#### Tarefa proposta 1:
No artigo sobre a eleição argentina, que percentual das intenções de voto Milei tem na última pesquisa AtlasIntel?

___ Artigo

Na última pesquisa AtlasIntel, divulgada na sexta-feira passada, 10, Milei lidera com 52,1% das intenções, ante 47,9% de Sergio Massa, candidato do peronismo. Uma pesquisa da instituição foi a que mais se aproximou do resultado do primeiro turno, que teve vitória de Massa, enquanto muitos estudos apontaram que Milei chegaria na frente. 

A seguir, mais trechos da conversa com Roman: 

Como vê o cenário para a votação deste domingo?

A gente tem, pela primeira vez na Argentina, a emergência de um candidato muito forte de direita radical [Milei], que tem um uso muito forte das redes sociais, um discurso político irreverente, mais agressivo, não politicamente correto. Mas, ao mesmo tempo, ele engloba referências muito fortes ao popcountry da Argentina, então eles se comporta como uma espécie de músico de rock.

Existe também uma grande raiva em relação à situação econômica do país depois do fracassado governo de Alberto Fernández, que não conseguiu estabilizar a economia, muito pelo contrário. Vemos uma escalada quase hiperinflacionária, grandes níveis de desemprego e uma desvalorização brutal da moeda nacional. Nesse contexto, a eleição de uma plataforma de continuidade seria bem difícil.

______

#### Tarefa proposta 2:
Copie sem nenhuma alteração as linhas da listagem abaixo que vão da linha com "Save the drawing with the floppy disk icon" até a linha com "Looking at the", incluindo as duas.

___ Listagem fornecida

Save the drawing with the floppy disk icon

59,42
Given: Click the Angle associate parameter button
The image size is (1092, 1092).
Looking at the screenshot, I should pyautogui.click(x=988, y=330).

______
___ Listagem fornecida

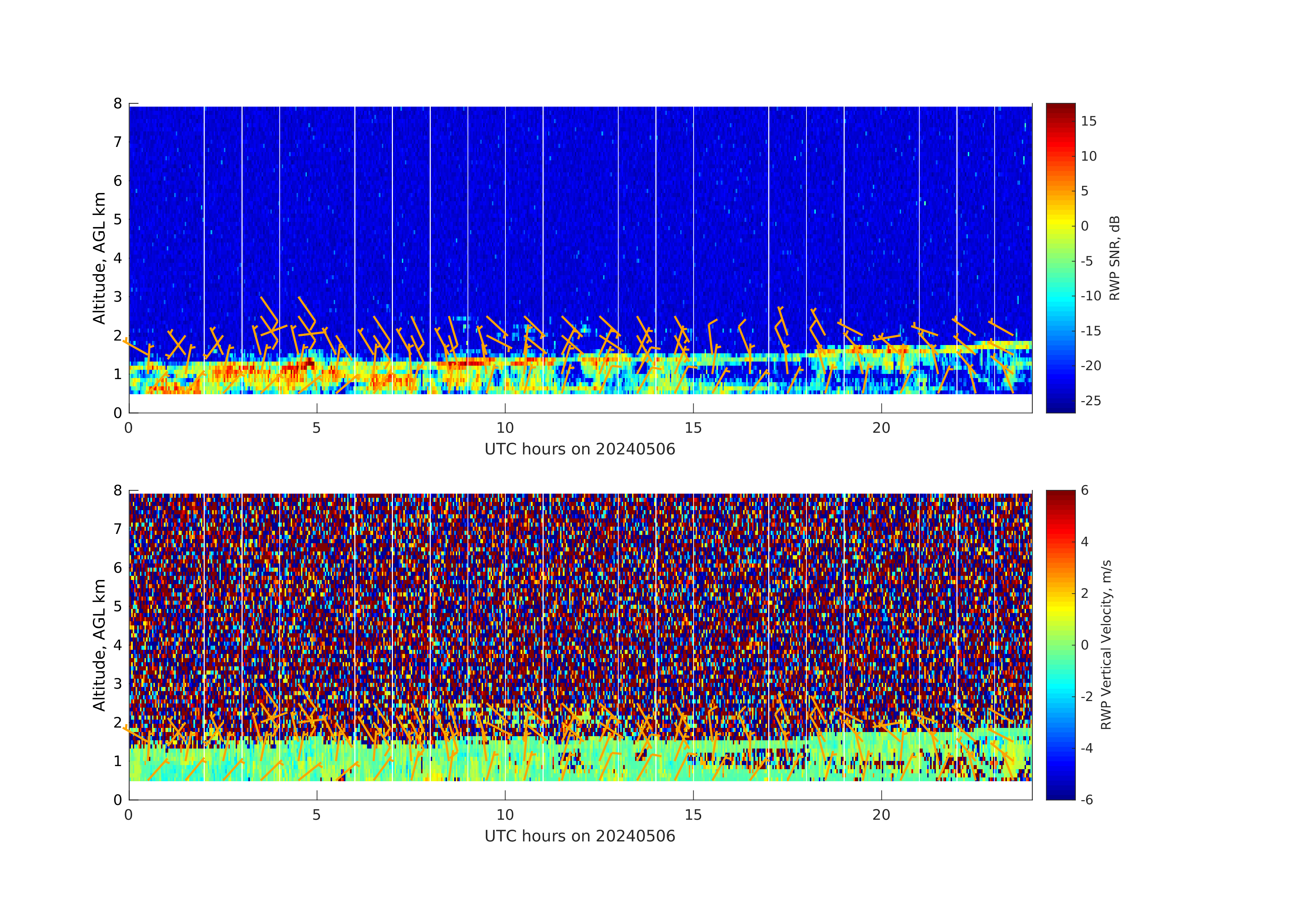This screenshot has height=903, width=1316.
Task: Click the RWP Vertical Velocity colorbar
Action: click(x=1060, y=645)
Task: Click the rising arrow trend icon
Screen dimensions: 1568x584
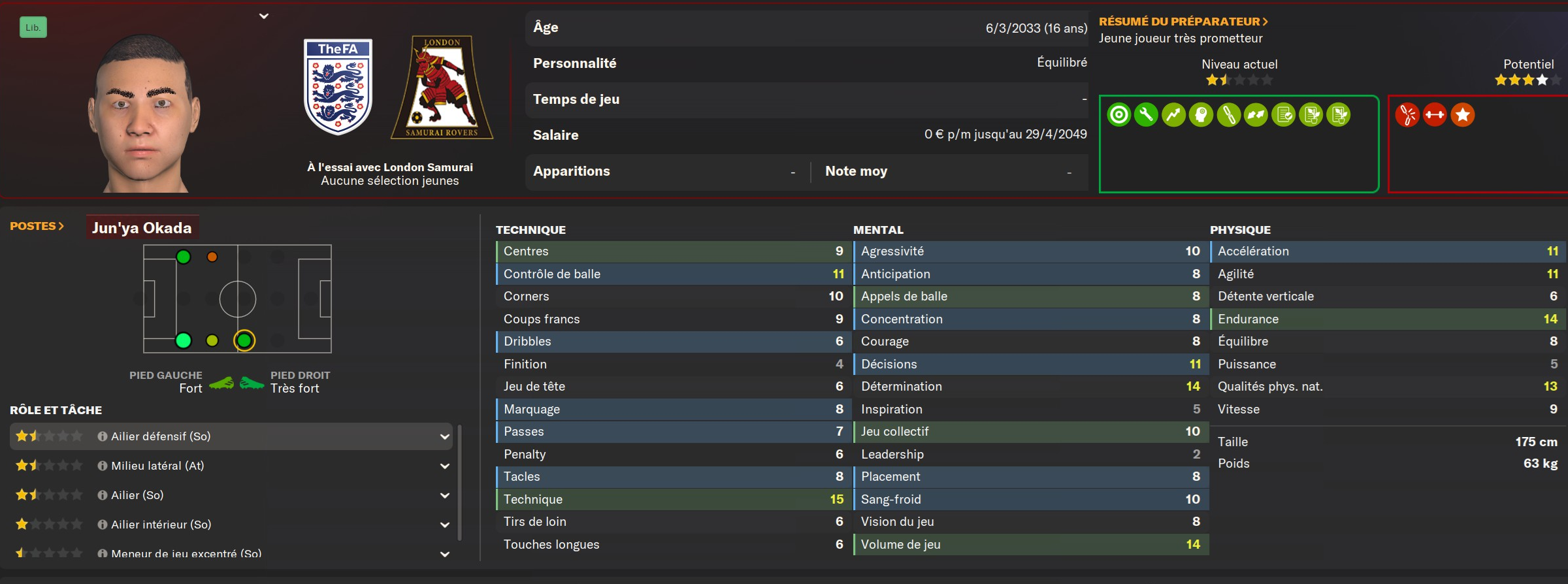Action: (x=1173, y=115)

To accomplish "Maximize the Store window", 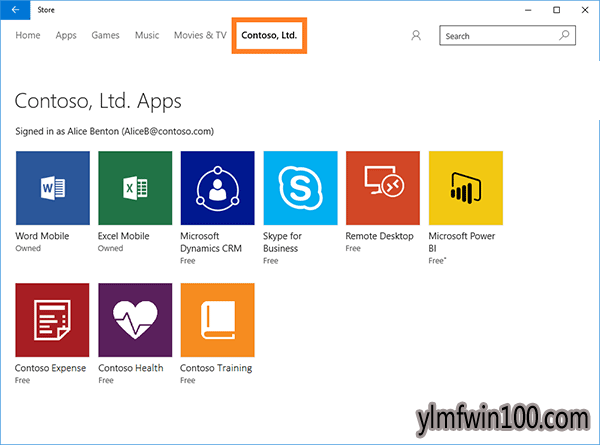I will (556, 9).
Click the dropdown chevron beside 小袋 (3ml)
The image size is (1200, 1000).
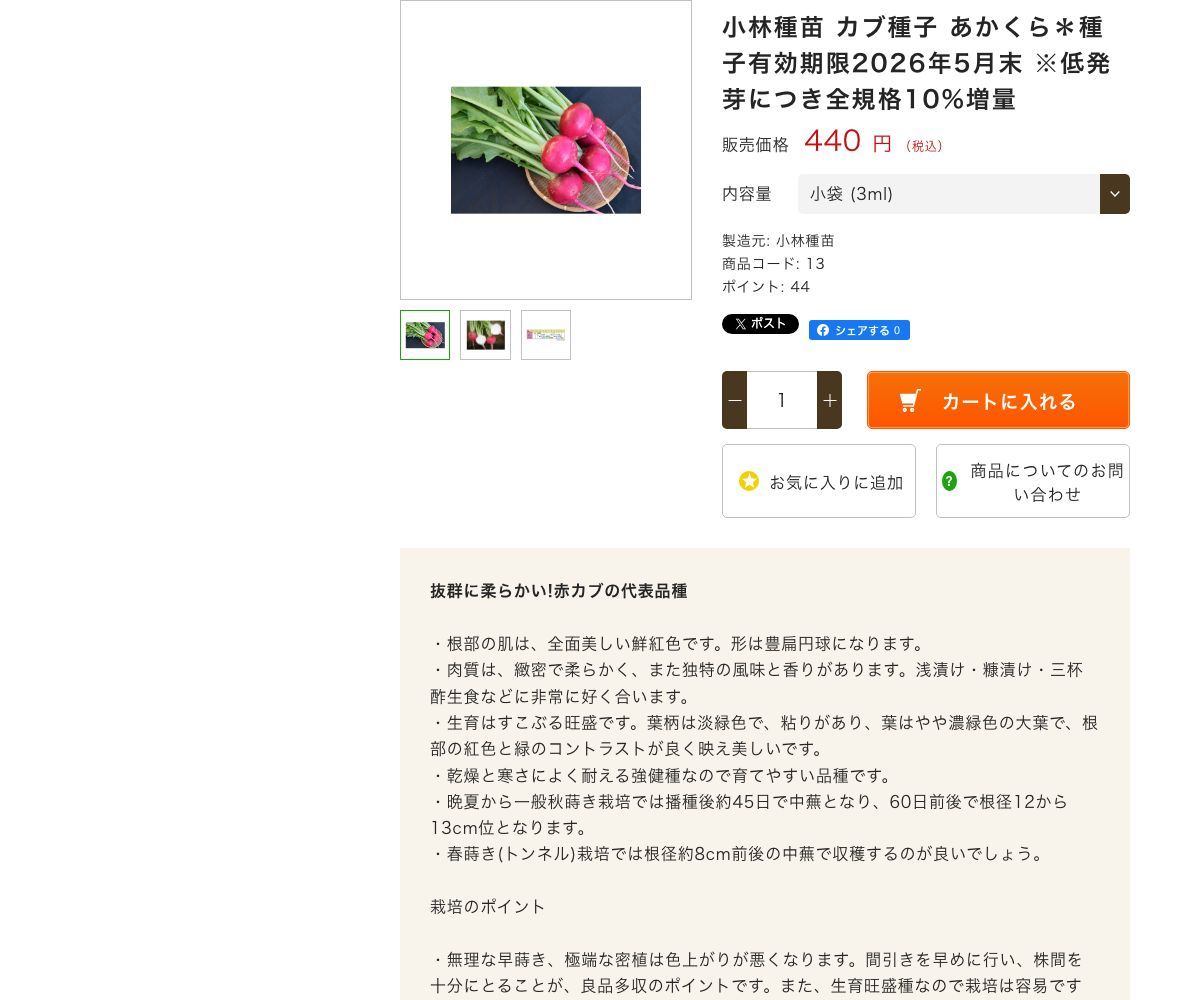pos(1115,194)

______
___ Listagem fornecida

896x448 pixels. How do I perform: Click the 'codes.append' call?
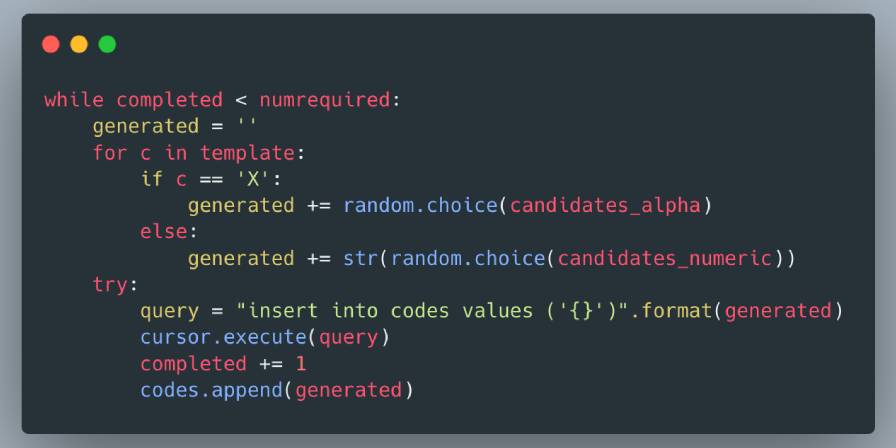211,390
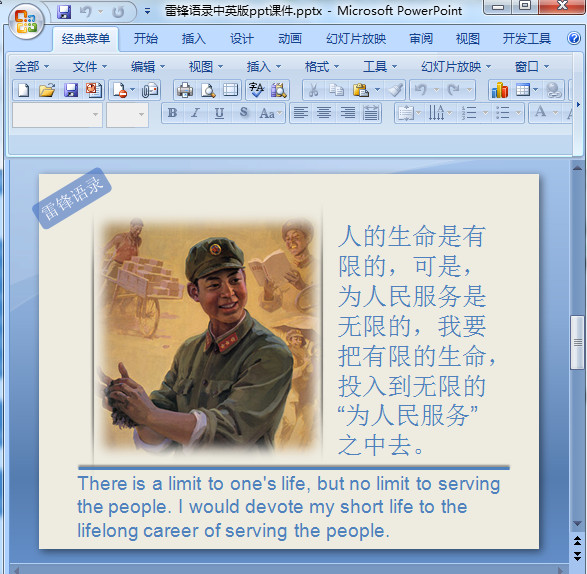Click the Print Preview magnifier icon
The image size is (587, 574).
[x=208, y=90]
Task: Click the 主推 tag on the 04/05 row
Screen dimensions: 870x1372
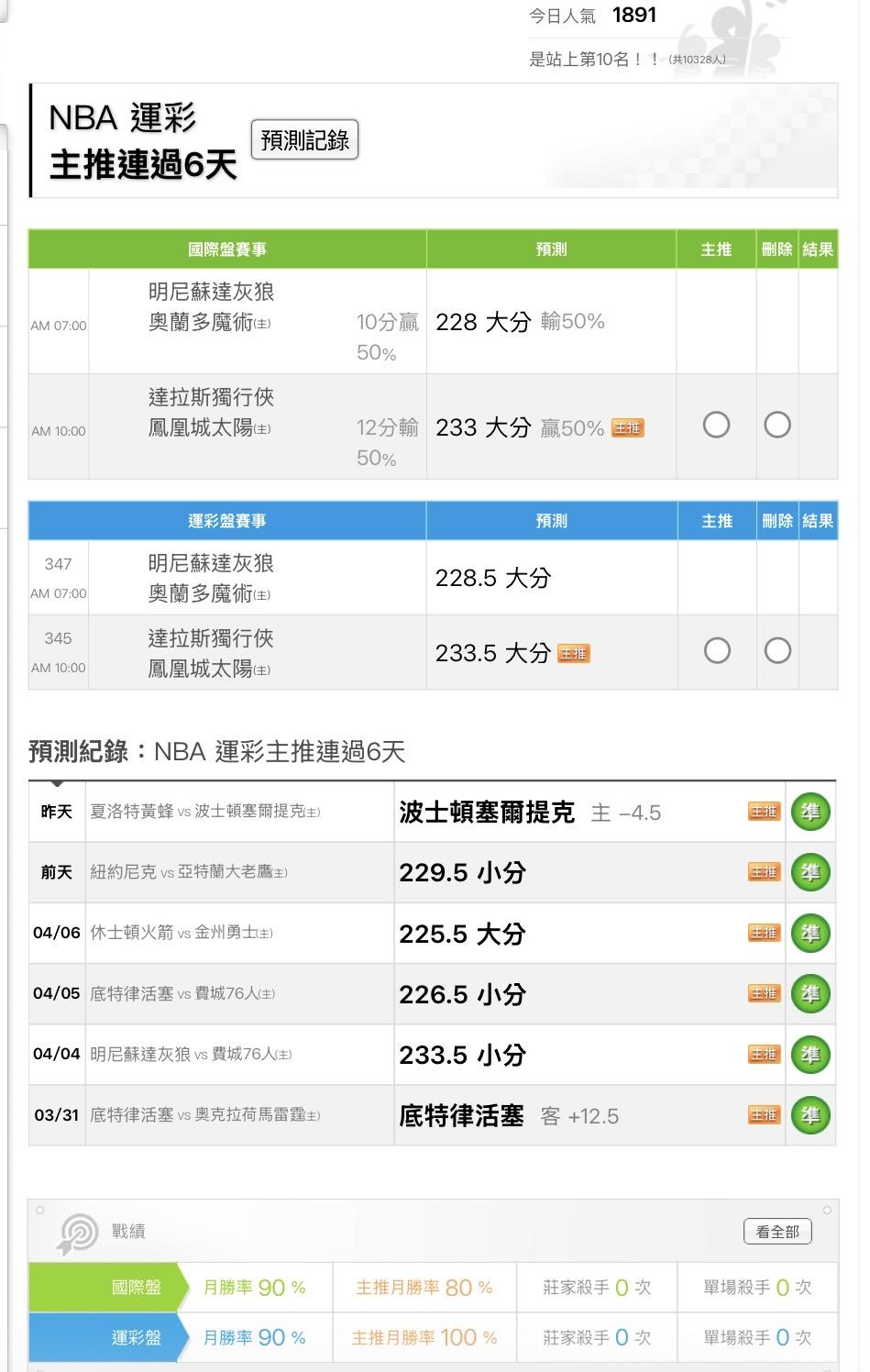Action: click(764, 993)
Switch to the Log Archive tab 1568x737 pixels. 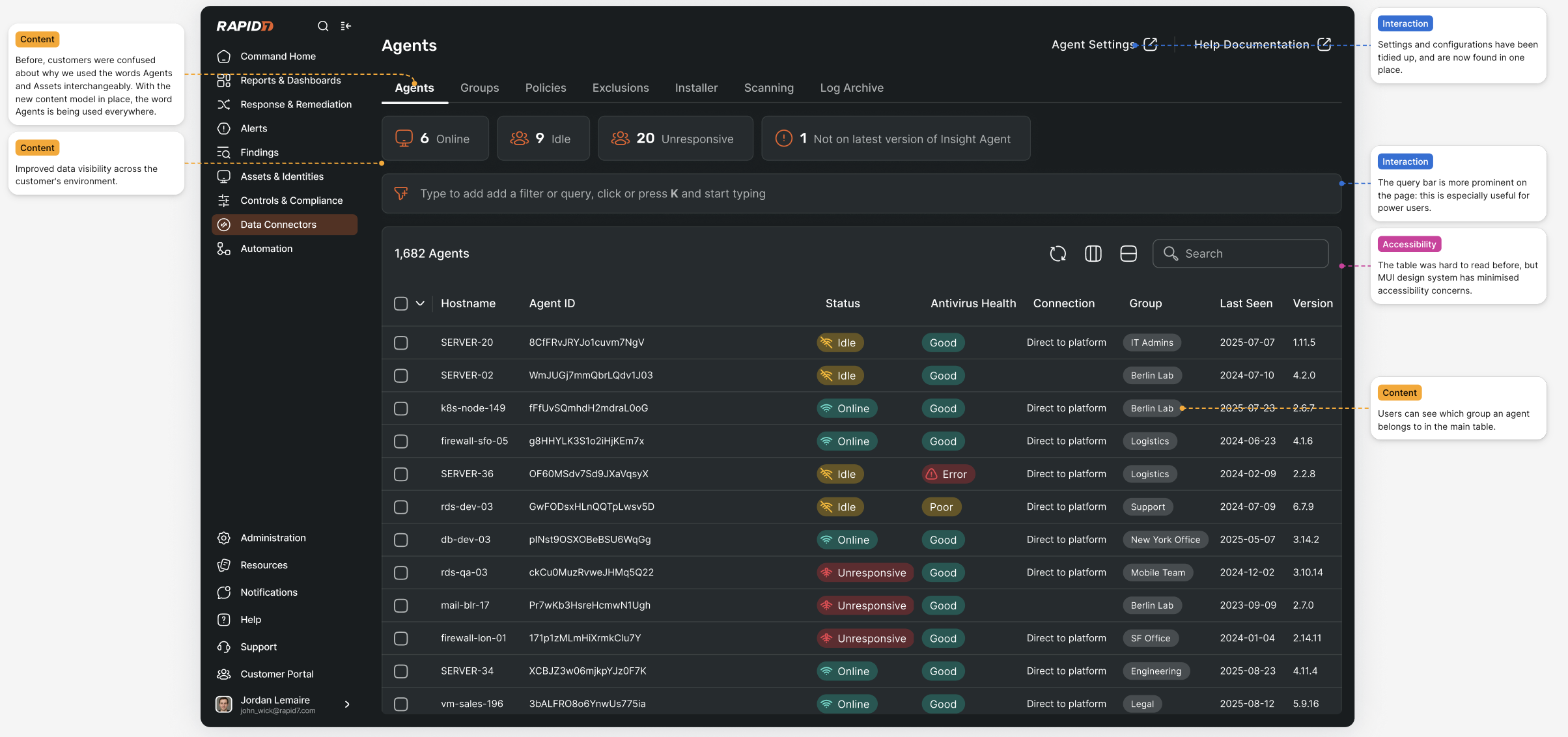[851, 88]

______

#### Solução do problema 1:
52,1% das intenções de voto.

#### Solução do problema 2:
Save the drawing with the floppy disk icon

59,42
Given: Click the Angle associate parameter button
The image size is (1092, 1092).
Looking at the screenshot, I should pyautogui.click(x=988, y=330).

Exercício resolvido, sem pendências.